*** Opening of Data under study ***

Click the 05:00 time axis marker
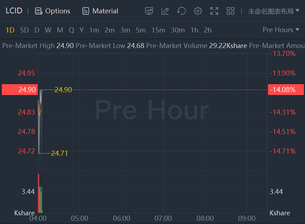Viewport: 305px width, 224px height. coord(80,218)
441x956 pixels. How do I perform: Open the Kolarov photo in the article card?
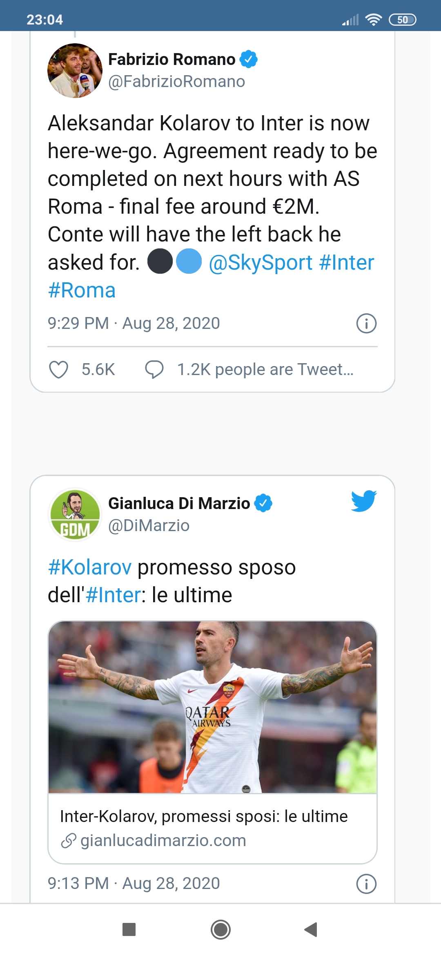(212, 707)
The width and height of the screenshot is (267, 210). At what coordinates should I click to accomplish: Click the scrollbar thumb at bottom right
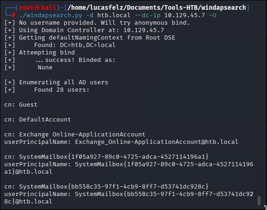tap(259, 201)
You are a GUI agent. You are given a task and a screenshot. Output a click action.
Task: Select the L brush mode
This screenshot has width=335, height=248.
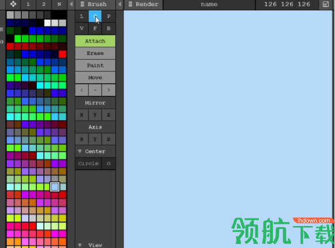81,16
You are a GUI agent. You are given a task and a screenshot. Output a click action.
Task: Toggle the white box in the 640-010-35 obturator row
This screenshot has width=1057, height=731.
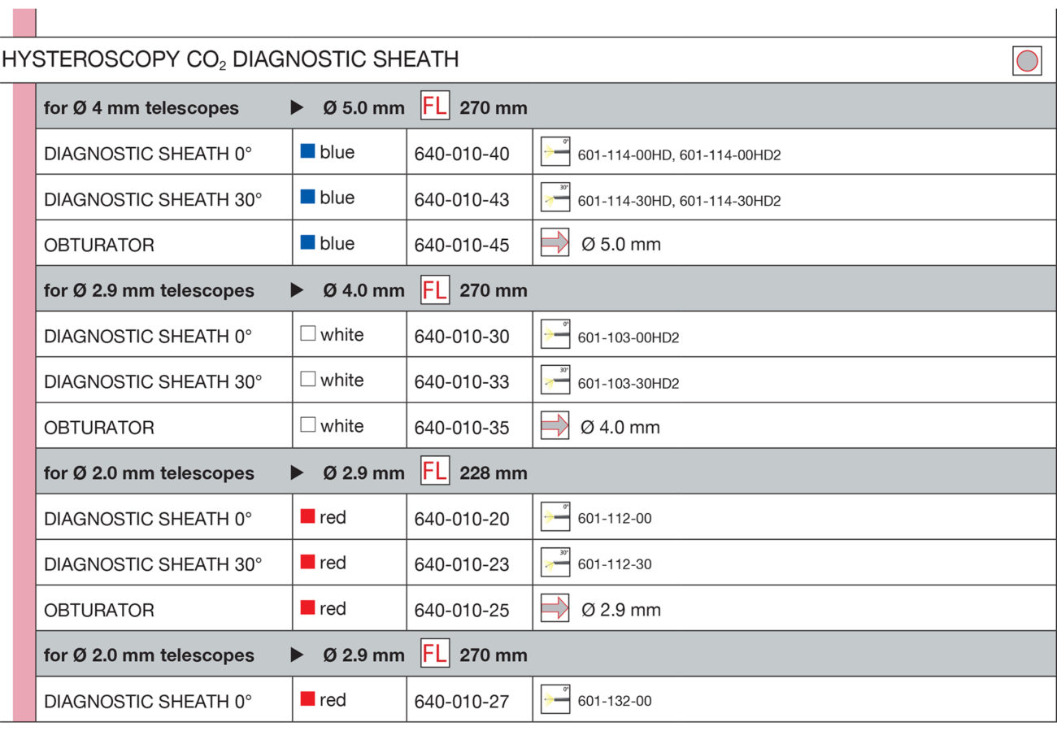[308, 425]
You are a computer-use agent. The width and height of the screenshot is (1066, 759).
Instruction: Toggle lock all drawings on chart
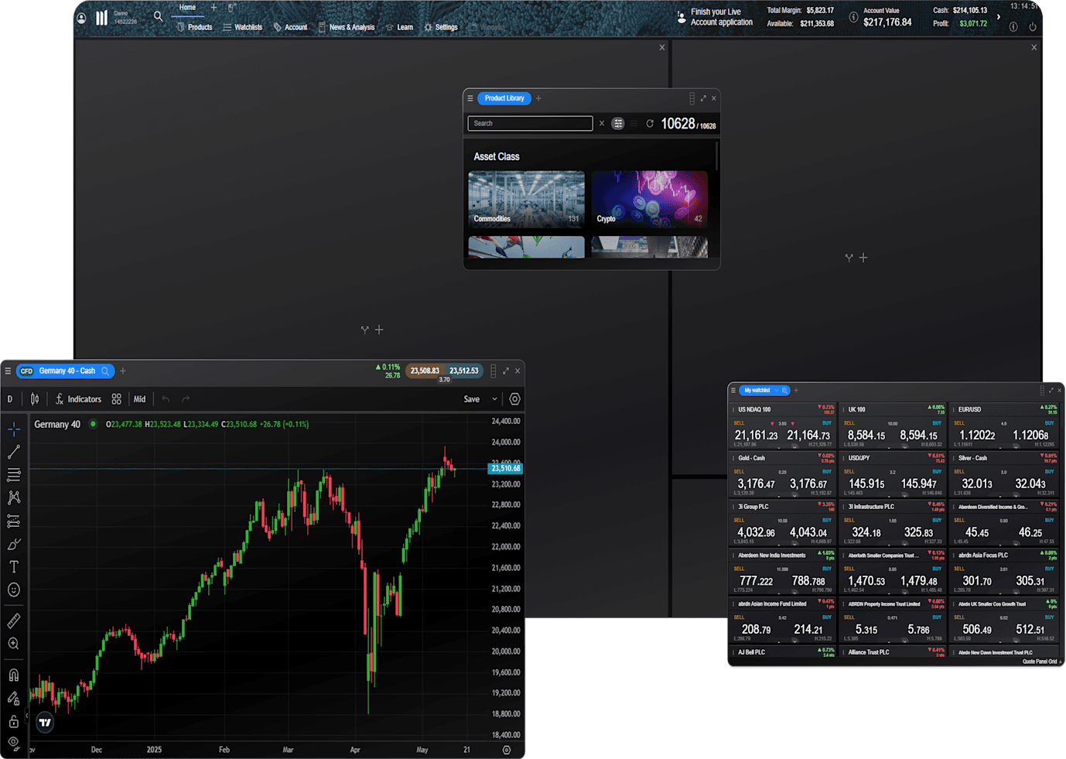point(14,721)
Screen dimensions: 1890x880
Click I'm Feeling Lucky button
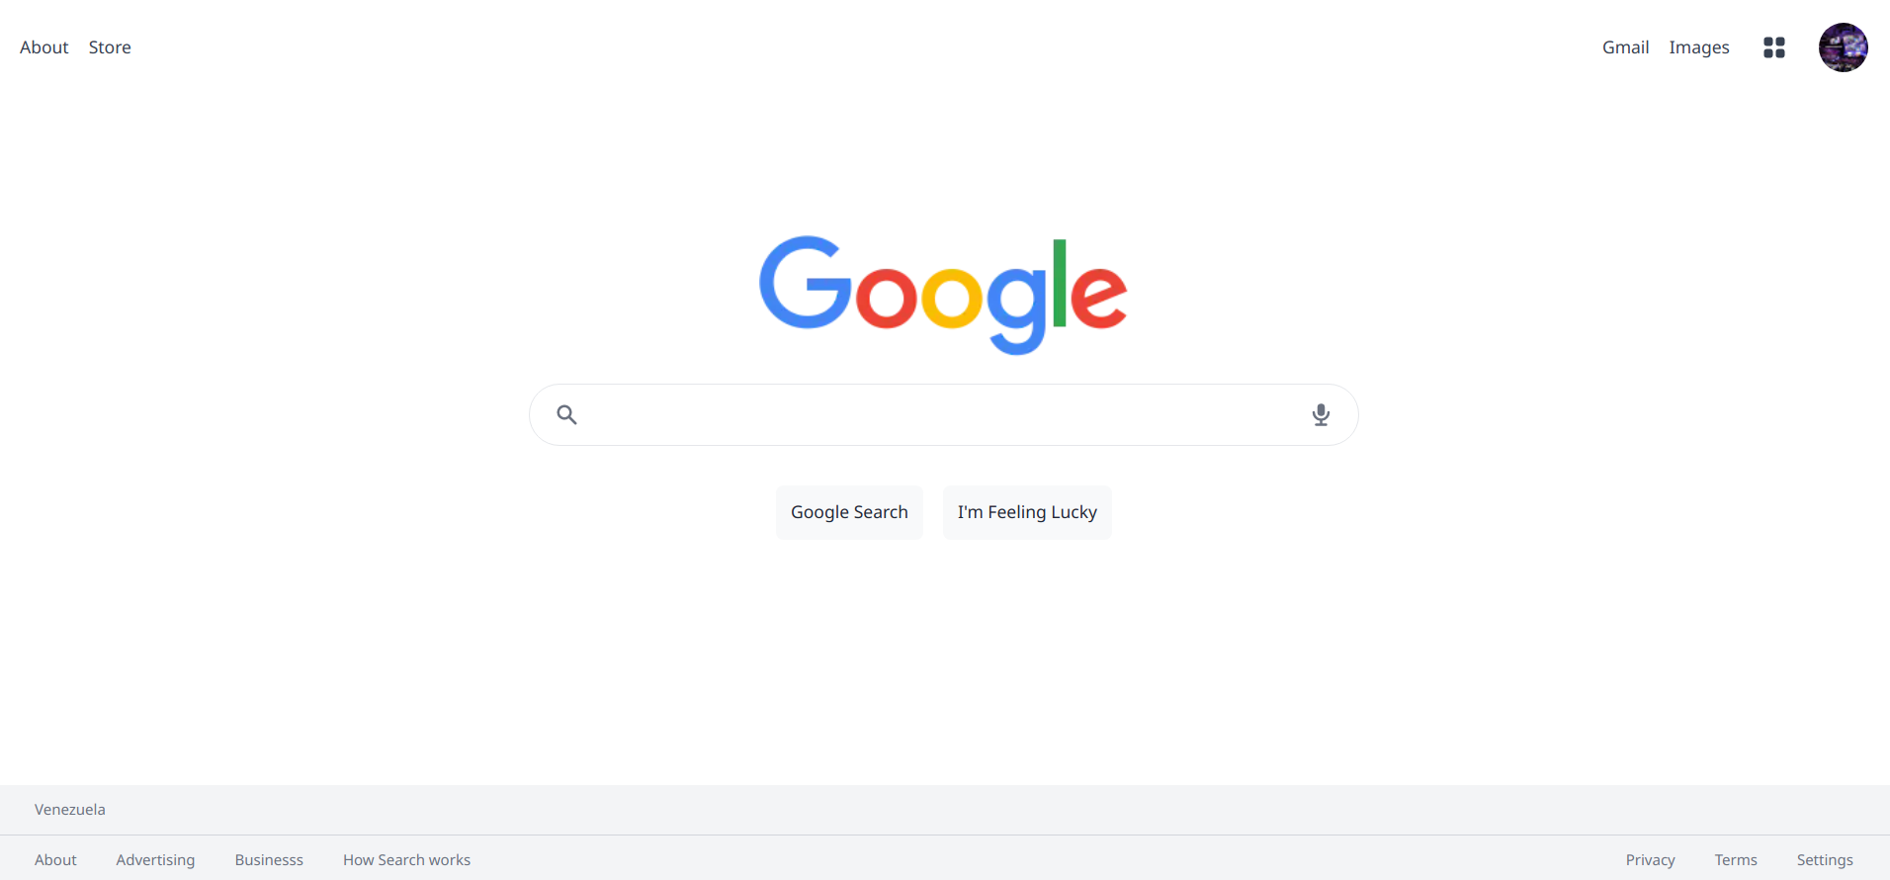coord(1027,512)
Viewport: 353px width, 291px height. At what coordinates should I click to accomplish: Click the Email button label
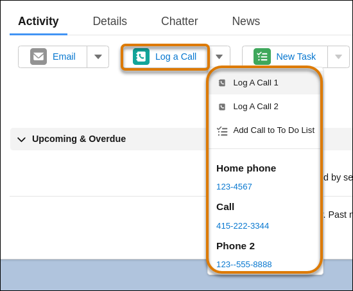[64, 57]
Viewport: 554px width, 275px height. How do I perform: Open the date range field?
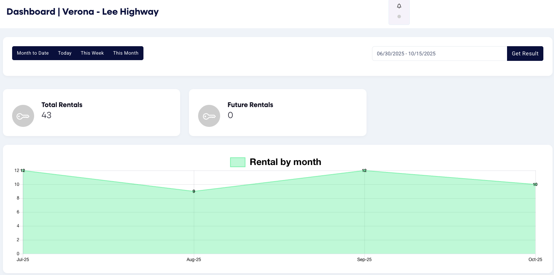coord(439,54)
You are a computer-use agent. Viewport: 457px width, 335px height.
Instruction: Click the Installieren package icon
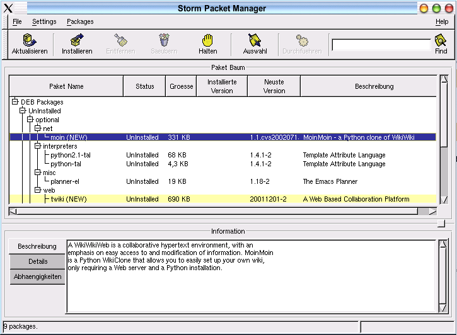click(77, 40)
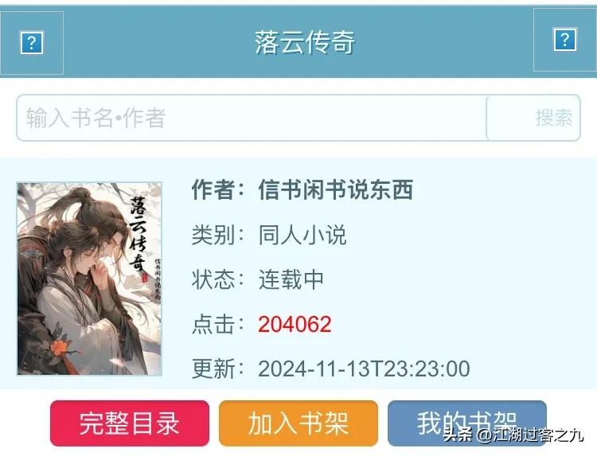597x456 pixels.
Task: Click the question-mark icon at header right
Action: click(565, 39)
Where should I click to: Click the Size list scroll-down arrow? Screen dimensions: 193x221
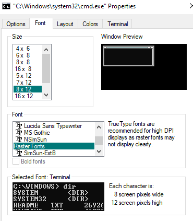click(x=46, y=95)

*** Close of Data under study ***

◆ Task statement
Starting with the line that holds "You are a computer-use agent. The", retype each line through the last one in the listing above, exactly as written. Do not copy any pictures.

◆ Response to this exercise
You are a computer-use agent. The width and height of the screenshot is (1066, 759).
Instruction: Toggle lock all drawings on chart
point(14,721)
Screen dimensions: 1890x880
Click I'm Feeling Lucky button
coord(1027,512)
Viewport: 353px width, 291px height. At what coordinates should I click to accomplish: Click the Email button label
[64, 57]
Viewport: 554px width, 275px height. How do I perform: Open the date range field?
coord(439,54)
You are a computer-use agent. Viewport: 457px width, 335px height.
Instruction: Click the Installieren package icon
click(77, 40)
597x456 pixels.
Task: Click the question-mark icon at header right
Action: click(565, 39)
Where should I click to: Click the Size list scroll-down arrow? Screen dimensions: 193x221
click(x=46, y=95)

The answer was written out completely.